Friday, February 17, 2006

 

Large-scale trends in Phanerozoic palaeocurrents

Palaeocurrent data provide fascinating insights into sediment dispersal patterns in the geological past – and some remarkable trends are being revealed by ongoing analysis of a huge database of measurements from across the North American continent. Arthur Chadwick of Southwestern Adventist University has compiled data from over half a million measured palaeocurrent vectors at fifteen thousand locations from the Phanerozoic of North America. His work verifies the stable southwesterly pattern of palaeocurrents across the continent documented by earlier workers and demonstrates its persistence with some variation throughout the Palaeozoic. In the Mesozoic the currents show increasing variability and shift from predominantly westerly to predominantly easterly. By the middle of the Cenozoic there is no discernible continent-wide palaeocurrent pattern, and sedimentation seems to be more basinal.

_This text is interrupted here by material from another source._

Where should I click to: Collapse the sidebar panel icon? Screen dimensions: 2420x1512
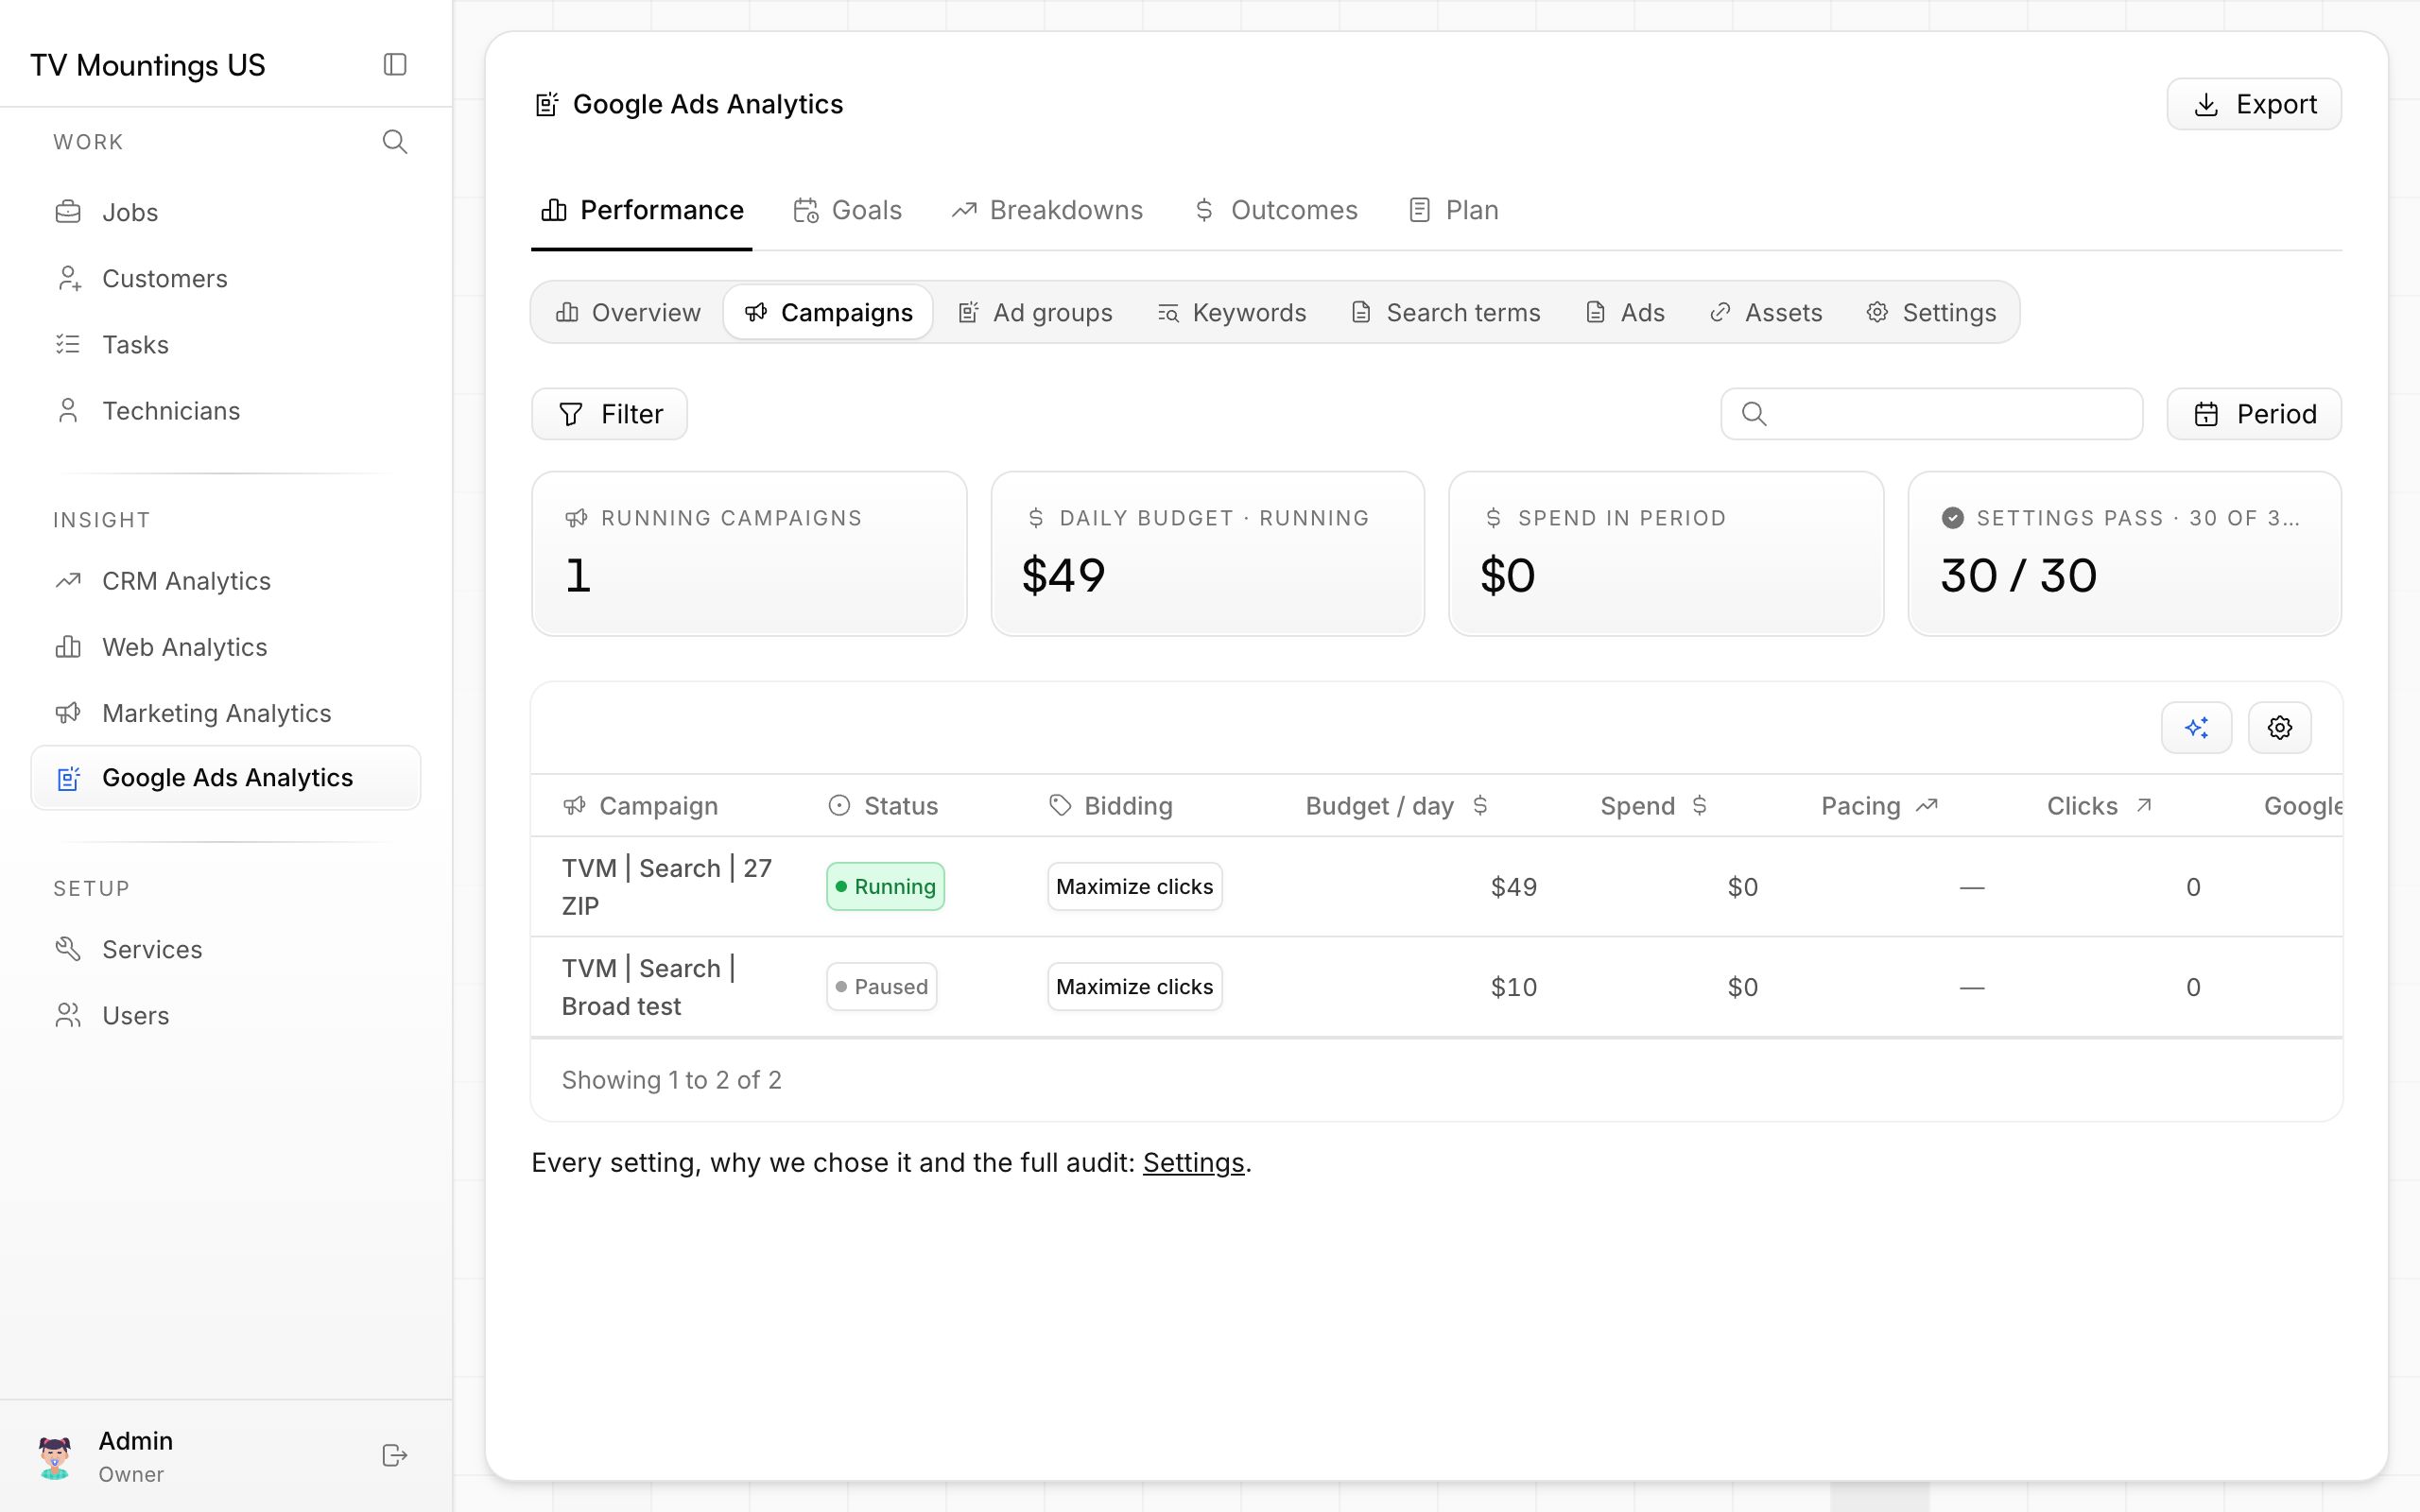coord(395,65)
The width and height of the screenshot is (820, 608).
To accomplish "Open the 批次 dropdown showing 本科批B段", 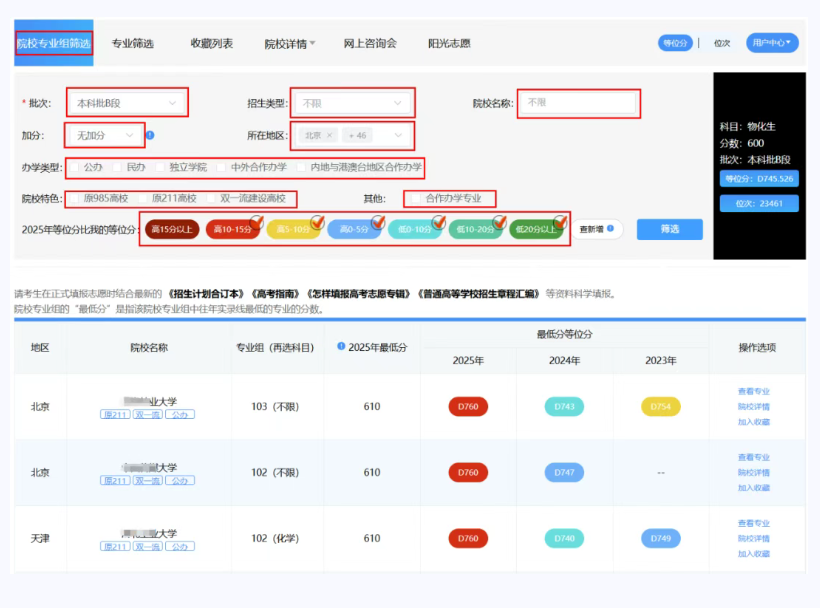I will click(127, 103).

These patterns reflect major changes in global current trends – and any successful model of Earth history needs to be able to account for them.

For more information see:
‘Megatrends in North American paleocurrents’
http://origins.swau.edu/papers/global/paleocurrents/default.html

‘Lithologic, paleogeographic, and paleocurrent maps of the world’
http://geology.swau.edu/paleocurrents_1.html
Comments:
The following abstract is available:

Chadwick AV, 'Megatrends in North American paleocurrents', Society of Economic Paleontologists and Mineralogists Abstracts With Programs 1993;8:58.

However, as far as I'm aware, this research has yet to be definitively published. The dataset is impressively large and the results seem to be significant, so it would be good to see it get through the peer-review process and into the literature.